Nana and I glow inwardly. Our little darling knows there’s something special about this little fabric baby, surrounded by a mama, daddy, animals and wise men. But we suspect she hasn’t quite figured out the remarkable story that her parents and grandparents embrace:
- That the tiny baby in the Nativity scene is the image of the Creator, returning to redeem and claim his fallen creation…
- That he comes to say “Mine” of each thing that exists, and especially of each person…
- That he comes to reconcile to himself all things in earth and heaven, making peace by his own human blood.
And if ever there was a time we needed Someone good, wise and kind to bring reconciliation to a desperate world, it’s now, isn’t it? Of course, people have felt this at all times. War, disease, famine and injustice are the stuff of every age. Yet the powerful engines of the twentieth century added to these ills unprecedented scale, with global suffering to match.

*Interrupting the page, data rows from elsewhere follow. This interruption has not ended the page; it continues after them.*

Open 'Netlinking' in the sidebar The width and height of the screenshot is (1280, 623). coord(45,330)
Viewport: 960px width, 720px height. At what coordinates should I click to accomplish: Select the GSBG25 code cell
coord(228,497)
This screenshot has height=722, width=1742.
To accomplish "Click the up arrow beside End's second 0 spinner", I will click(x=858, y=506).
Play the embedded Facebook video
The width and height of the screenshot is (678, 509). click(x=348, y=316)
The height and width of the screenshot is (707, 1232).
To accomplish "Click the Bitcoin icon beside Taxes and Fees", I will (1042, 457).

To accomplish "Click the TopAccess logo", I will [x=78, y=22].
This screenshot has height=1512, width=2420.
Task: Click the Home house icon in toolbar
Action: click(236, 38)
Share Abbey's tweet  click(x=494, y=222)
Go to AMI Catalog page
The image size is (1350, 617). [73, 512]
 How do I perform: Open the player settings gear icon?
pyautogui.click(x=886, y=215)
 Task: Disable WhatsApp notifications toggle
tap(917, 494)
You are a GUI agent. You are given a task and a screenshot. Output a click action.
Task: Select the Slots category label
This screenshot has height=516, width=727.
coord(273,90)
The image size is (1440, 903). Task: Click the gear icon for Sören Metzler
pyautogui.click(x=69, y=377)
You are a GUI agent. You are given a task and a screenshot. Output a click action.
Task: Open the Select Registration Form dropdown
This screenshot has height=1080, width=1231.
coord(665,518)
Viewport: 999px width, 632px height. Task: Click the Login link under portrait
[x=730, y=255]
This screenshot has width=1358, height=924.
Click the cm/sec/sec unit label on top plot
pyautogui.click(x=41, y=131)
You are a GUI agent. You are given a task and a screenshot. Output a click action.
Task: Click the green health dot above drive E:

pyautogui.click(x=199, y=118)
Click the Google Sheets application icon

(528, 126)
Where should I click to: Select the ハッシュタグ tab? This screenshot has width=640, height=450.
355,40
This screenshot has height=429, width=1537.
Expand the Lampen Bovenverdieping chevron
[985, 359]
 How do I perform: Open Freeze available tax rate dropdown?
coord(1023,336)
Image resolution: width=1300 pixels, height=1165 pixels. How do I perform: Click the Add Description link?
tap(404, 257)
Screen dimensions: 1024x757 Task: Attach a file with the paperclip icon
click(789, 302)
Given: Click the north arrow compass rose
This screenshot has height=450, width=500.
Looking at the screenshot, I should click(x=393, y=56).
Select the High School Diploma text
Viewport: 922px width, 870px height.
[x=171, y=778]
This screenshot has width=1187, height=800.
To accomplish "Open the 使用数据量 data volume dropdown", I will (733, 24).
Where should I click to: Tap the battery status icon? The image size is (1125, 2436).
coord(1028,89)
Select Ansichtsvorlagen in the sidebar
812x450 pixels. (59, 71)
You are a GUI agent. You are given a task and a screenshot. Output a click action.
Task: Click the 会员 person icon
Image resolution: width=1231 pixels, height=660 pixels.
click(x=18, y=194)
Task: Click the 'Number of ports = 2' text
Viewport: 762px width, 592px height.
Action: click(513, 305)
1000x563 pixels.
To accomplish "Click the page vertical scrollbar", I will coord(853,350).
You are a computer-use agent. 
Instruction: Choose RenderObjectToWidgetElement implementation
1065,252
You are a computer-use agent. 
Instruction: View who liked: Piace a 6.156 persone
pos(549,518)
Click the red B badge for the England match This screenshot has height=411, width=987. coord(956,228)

Was it possible that the new century could be any worse?
We now know the dreadful truth: The engines of our own making have permitted us to abuse and consume this beautiful sphere at unimaginable speed. Our Creator designed it to sustain us and countless others of His creatures. We learn that He made us to be His tenants and stewards. But we deluded ourselves into believing that we were the rightful owners, free to do what we want with what is Ours.
But it’s not Ours.
That tiny Baby has come to say “Mine” of all things, including us. Seven billion of us, clinging to the narrowest of margins on this fragile sphere. And increasingly, we face the consequences of cumulative human exploitation: floods, drought, famine, and desperate human migration as the natural systems around us falter under our heavy hand.
The future of our home is no longer a matter of distant speculation. We have already choked the atmosphere with 40 percent more earth-warming gases than at any time in the last million years. And our country and world show little resolve to alter this disastrous course of conduct. Before my little granddaughter is out of college, business-as-usual will leave us with an increasingly unrecognizable planet. Unless we change things now, we will have pumped enough carbon into the precious air to assure that global temperatures will increase by another 3-4 degrees F. Ice sheets will continue to melt; sea levels will inexorably continue to rise; more life-giving rivers will run dry; and even more farmlands will wither under a new, hotter climate. And -- unless we act very soon -- it will be irreversible for millennia.
And so now, Child of Bethlehem, your world desperately longs for you to come and reclaim what is Yours. Oceans, river systems, islands, glaciers, forests, farmlands – and the living creatures who depend on them – we all wait to hear the holy claim: Mine! And even we, your traitorous tenants, we who have seized and disfigured what you made – we look to you to reclaim us again in mercy as your own faithful possession.
To some, you look like a powerless baby in a fabric basket. But to we who embrace this most improbable of all stories, you are the coming King who reconciles all things to yourself.